◆ **Directive**: Reproduce the data below, swapping "Instruction" for "Command" wherever it occurs, with everything else left unchanged.

◆ **Input data**:
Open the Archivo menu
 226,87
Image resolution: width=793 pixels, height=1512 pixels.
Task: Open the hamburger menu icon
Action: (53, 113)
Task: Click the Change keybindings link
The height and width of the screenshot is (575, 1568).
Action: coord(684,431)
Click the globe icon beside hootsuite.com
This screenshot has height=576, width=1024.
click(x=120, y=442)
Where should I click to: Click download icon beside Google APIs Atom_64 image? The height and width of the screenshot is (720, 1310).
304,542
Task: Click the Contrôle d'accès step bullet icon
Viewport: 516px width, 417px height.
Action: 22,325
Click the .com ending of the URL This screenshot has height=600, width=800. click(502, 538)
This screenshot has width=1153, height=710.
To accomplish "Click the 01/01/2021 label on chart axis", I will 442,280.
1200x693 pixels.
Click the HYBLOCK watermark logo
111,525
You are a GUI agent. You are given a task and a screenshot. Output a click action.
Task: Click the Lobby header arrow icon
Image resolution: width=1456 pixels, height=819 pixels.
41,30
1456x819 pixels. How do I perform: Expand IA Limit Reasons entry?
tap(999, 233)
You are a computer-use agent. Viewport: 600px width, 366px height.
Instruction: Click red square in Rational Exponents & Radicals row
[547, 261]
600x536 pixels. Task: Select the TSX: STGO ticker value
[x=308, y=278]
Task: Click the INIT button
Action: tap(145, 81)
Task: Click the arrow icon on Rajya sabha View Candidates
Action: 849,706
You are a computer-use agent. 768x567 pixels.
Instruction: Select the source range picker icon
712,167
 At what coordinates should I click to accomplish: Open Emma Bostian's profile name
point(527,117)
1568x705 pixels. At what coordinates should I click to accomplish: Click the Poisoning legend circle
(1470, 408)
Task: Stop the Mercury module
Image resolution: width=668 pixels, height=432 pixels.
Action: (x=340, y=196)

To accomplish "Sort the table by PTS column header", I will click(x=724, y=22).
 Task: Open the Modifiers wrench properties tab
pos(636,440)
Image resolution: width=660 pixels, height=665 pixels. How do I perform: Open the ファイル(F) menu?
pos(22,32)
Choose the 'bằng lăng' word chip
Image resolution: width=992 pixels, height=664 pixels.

◆ **The answer**:
Open the Archivo menu
 226,87
Image resolution: width=793 pixels, height=1512 pixels.
Task: Open the hamburger menu icon
Action: (53, 113)
Task: Click the Change keybindings link
The height and width of the screenshot is (575, 1568).
Action: coord(684,431)
Click the globe icon beside hootsuite.com
This screenshot has height=576, width=1024.
click(x=120, y=442)
Where should I click to: Click download icon beside Google APIs Atom_64 image? The height and width of the screenshot is (720, 1310).
304,542
Task: Click the Contrôle d'accès step bullet icon
Viewport: 516px width, 417px height.
Action: 22,325
Click the .com ending of the URL This screenshot has height=600, width=800. click(502, 538)
This screenshot has width=1153, height=710.
To accomplish "Click the 01/01/2021 label on chart axis", I will 442,280.
1200x693 pixels.
Click the HYBLOCK watermark logo
111,525
You are a GUI agent. You are given a task and a screenshot. Output a click action.
Task: Click the Lobby header arrow icon
Image resolution: width=1456 pixels, height=819 pixels.
41,30
1456x819 pixels. How do I perform: Expand IA Limit Reasons entry?
tap(999, 233)
You are a computer-use agent. Viewport: 600px width, 366px height.
Command: Click red square in Rational Exponents & Radicals row
[547, 261]
600x536 pixels. Task: Select the TSX: STGO ticker value
[x=308, y=278]
Task: Click the INIT button
Action: tap(145, 81)
Task: Click the arrow icon on Rajya sabha View Candidates
Action: 849,706
You are a computer-use agent. 768x567 pixels.
Command: Select the source range picker icon
712,167
 At what coordinates should I click to accomplish: Open Emma Bostian's profile name
point(527,117)
1568x705 pixels. At what coordinates should I click to accomplish: Click the Poisoning legend circle
(1470, 408)
Task: Stop the Mercury module
Image resolution: width=668 pixels, height=432 pixels.
Action: (x=340, y=196)

To accomplish "Sort the table by PTS column header", I will click(x=724, y=22).
 Task: Open the Modifiers wrench properties tab
pos(636,440)
Image resolution: width=660 pixels, height=665 pixels. How do I perform: Open the ファイル(F) menu?
pos(22,32)
Choose the 'bằng lăng' word chip
Image resolution: width=992 pixels, height=664 pixels.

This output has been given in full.